È un concerto ad alto tasso di adrenalina e di energia, sopra e sotto al palco, quello dei Black Lips al Monk. La band di Atlanta, tra gli alfieri del garage rock mondiale, con venticinque anni di carriera alle spalle, riesce sempre a sovvertire le dinamiche del suono. Pur allontanandosi ormai dagli spettacoli fatti di eccessi del passato, i Black Lips edificano un live che è estremo nella forza della sua appagante “oscenità” sonora.

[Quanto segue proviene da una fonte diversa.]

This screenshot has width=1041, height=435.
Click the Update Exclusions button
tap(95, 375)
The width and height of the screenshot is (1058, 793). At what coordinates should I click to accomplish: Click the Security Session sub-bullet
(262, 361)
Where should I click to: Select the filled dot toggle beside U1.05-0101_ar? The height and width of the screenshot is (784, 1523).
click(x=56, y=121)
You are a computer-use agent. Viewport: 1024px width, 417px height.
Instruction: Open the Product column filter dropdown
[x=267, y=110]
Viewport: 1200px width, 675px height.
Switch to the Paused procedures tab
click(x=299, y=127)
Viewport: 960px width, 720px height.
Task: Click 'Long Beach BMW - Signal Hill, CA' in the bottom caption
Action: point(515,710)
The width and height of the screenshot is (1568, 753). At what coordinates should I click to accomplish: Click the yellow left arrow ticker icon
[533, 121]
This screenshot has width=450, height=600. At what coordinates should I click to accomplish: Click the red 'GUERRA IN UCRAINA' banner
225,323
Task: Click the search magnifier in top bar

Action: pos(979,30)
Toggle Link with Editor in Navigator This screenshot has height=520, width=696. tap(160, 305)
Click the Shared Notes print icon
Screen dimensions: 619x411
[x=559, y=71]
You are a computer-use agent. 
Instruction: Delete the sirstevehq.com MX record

Mentre tra il pubblico regna il caos, tra stage diving e pogo selvaggio, sul palco il gruppo, avvolto da luci lisergiche, modula lunghe cavalcate garage, mescolate a distorsioni psych, ad un'attitudine punk che non disdegna la forma del southern rock più morbido.
I volumi e ritmi corrono iperbolici, mentre l'istrionico Cole Alexander si muove picaresco sul palco, Oakley Munson, con la sua vistosa capigliatura, spinge forte sulla batteria, Jeff Clarke a piedi nudi graffia la sua chitarra, Jared Swilley scalfisce il suo basso, e Zumi Rosow, tra sassofono e maracas, porta una grande dose di magnetismo sullo stage.
La setlist pesca un po' da tutta la loro discografia e trasfigura un po' tutte le anime sonore della band. Si parte con le deflagrazioni di “Punk Silme”, seguita dalle ribelli “Family Tree” e “Modern Art”. Vengono passate poi in rassegna “Angola Rodeo” il country “Holding Me Holding You” e la morbidezza soft di “Crystal Night”, per poi tornare a spingere sull'acceleratore con “Can't Hold On”, “Tongue Tied” e “Cold Hands”. Arrivano poi “Time Of The Scab” e “Locust”. C'è infine tempo per un irruento bis che fa scatenare tutti i presenti.
Un concerto dei Black Lips è un party dalla forza dirompente e dallo spirito lo-fi, mescolato a quella sana dose di pazzia capace di allontanare qualunque turbamento. Un live esplosivo e vivace, un'esperienza di pura follia sonora.